• Given records:
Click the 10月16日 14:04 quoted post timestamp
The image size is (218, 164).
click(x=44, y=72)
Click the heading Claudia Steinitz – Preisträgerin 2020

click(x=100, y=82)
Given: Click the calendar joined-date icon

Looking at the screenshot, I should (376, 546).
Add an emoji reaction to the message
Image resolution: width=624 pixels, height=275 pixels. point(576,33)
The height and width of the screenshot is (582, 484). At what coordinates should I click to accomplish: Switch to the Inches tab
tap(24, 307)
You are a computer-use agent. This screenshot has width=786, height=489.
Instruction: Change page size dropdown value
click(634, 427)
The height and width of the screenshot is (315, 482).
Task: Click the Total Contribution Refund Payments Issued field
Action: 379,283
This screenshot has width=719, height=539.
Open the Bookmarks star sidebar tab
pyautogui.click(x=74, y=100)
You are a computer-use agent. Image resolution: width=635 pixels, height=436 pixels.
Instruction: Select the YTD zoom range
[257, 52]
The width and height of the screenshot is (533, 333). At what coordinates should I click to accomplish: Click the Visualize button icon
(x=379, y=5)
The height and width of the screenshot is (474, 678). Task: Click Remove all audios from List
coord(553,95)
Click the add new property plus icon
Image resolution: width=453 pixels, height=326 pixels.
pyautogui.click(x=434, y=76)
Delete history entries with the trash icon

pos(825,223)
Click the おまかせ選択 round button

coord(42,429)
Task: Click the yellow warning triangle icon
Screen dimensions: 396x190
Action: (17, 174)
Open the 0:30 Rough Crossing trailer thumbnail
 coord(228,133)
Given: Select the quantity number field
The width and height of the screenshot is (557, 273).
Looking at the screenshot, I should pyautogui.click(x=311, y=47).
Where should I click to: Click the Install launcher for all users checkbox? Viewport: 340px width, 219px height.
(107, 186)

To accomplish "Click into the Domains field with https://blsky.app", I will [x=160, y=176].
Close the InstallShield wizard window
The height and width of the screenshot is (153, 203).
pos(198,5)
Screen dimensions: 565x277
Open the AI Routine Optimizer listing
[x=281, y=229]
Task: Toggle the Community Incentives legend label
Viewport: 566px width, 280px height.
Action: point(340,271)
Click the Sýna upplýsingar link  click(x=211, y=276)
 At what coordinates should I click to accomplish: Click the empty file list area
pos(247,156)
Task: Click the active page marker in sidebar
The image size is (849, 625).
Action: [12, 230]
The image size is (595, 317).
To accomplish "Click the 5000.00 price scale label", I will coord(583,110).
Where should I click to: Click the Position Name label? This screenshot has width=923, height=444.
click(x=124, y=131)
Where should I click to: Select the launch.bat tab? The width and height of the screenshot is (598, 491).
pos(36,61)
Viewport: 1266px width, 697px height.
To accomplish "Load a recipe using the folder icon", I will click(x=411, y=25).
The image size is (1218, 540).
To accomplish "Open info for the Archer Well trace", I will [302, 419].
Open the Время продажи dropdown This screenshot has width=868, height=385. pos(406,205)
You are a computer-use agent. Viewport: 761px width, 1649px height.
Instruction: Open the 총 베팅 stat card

• What you will do: From the material above, set down exactly the lines between the line holding "Task: Click the yellow warning triangle icon" and the line holding "Given: Select the quantity number field", inclusive. Include nothing else.

• Exercise solution:
Task: Click the yellow warning triangle icon
Screen dimensions: 396x190
Action: (17, 174)
Open the 0:30 Rough Crossing trailer thumbnail
 coord(228,133)
Given: Select the quantity number field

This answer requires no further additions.